US 12,266,358 B2
Dynamically determining whether to perform candidate automated assistant action determined from spoken utterance
Konrad Miller, Zurich (CH); Ágoston Weisz, Zurich (CH); and Herbert Jordan, Zurich (CH)
Assigned to GOOGLE LLC, Mountain View, CA (US)
Filed by GOOGLE LLC, Mountain View, CA (US)
Filed on Sep. 1, 2022, as Appl. No. 17/901,513.
Claims priority of provisional application 63/396,108, filed on Aug. 8, 2022.
Prior Publication US 2024/0046925 A1, Feb. 8, 2024
Int. Cl. G10L 15/22 (2006.01); G06F 40/30 (2020.01); G10L 15/26 (2006.01)

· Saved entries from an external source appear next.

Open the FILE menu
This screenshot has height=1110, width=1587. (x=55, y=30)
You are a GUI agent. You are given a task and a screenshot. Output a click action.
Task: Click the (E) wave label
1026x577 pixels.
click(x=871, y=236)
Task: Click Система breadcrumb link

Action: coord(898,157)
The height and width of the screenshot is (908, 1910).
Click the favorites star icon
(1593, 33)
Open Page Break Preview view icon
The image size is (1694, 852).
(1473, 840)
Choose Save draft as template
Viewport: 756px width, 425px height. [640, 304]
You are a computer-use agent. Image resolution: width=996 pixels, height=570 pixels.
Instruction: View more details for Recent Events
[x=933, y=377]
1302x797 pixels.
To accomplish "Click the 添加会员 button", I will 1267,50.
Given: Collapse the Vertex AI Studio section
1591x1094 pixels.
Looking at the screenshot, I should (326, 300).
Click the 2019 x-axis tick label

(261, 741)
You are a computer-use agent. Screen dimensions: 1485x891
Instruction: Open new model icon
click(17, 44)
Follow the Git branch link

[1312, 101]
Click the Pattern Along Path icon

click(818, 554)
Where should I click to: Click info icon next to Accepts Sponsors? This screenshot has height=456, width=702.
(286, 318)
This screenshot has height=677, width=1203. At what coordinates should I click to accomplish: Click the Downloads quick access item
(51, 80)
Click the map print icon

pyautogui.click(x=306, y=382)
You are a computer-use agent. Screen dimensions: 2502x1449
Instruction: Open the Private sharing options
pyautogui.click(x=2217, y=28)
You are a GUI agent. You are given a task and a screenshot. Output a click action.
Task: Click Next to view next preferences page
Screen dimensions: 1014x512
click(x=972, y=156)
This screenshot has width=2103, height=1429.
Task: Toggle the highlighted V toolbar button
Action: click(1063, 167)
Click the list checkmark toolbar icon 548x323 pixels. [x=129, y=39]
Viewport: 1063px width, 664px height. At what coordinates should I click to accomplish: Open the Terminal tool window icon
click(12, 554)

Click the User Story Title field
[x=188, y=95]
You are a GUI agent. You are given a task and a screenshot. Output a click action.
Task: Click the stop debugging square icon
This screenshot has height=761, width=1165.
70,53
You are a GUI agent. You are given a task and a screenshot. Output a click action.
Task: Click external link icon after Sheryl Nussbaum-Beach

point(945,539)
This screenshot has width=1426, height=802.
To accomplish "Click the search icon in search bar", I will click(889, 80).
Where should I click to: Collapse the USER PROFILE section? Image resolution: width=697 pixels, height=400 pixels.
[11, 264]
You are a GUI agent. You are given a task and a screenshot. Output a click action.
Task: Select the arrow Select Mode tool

CPC G10L 15/22 (2013.01) [G06F 40/30 (2020.01); G10L 15/26 (2013.01); G10L 2015/223 (2013.01)] 20 Claims
OG exemplary drawing
 
1. A method implemented by one or more processors, the method comprising:
performing, independent of any explicit invocation of an automated assistant, automatic speech recognition (ASR) on audio data, to generate ASR text that predicts a spoken utterance of a user, wherein the audio data is detected via one or more microphones of a client device in an environment and captures the spoken utterance of the user;
generating, based on processing the ASR text:
a candidate automated assistant action that corresponds to the ASR text, and
a confidence measure for the candidate automated assistant action;
generating one or more environment features that each reflects a corresponding current value for a corresponding dynamic state of the environment,
wherein generating the one or more environment features is based on processing data from the client device and/or from one or more additional client devices in the environment, and
wherein the one or more environment features comprise one or more of:
a temporal feature indicative of one or more current temporal conditions,
a spoken utterance origin feature indicative of an origination location and/or origination direction of the spoken utterance,
a quantity of people feature that is indicative of a quantity of people in the environment,
a user activity feature that is indicative of one or more activities in which the user is currently engaged, or
an environment location feature that is indicative of one or more semantic classifications of the environment;
determining whether to cause automatic performance of the candidate automated assistant action responsive to the spoken utterance, wherein determining whether to cause automatic performance of the candidate automated assistant action is based on processing both:
the confidence measure for the candidate automated assistant action, and
the one or more environment features; and
in response to determining to cause automatic performance of the candidate automated assistant action:
causing automatic performance of the candidate automated assistant action responsive to the spoken utterance;
in response to not determining to cause automatic performance of the candidate automated assistant action:
suppressing any automatic performance of the candidate automated assistant action responsive to the spoken utterance.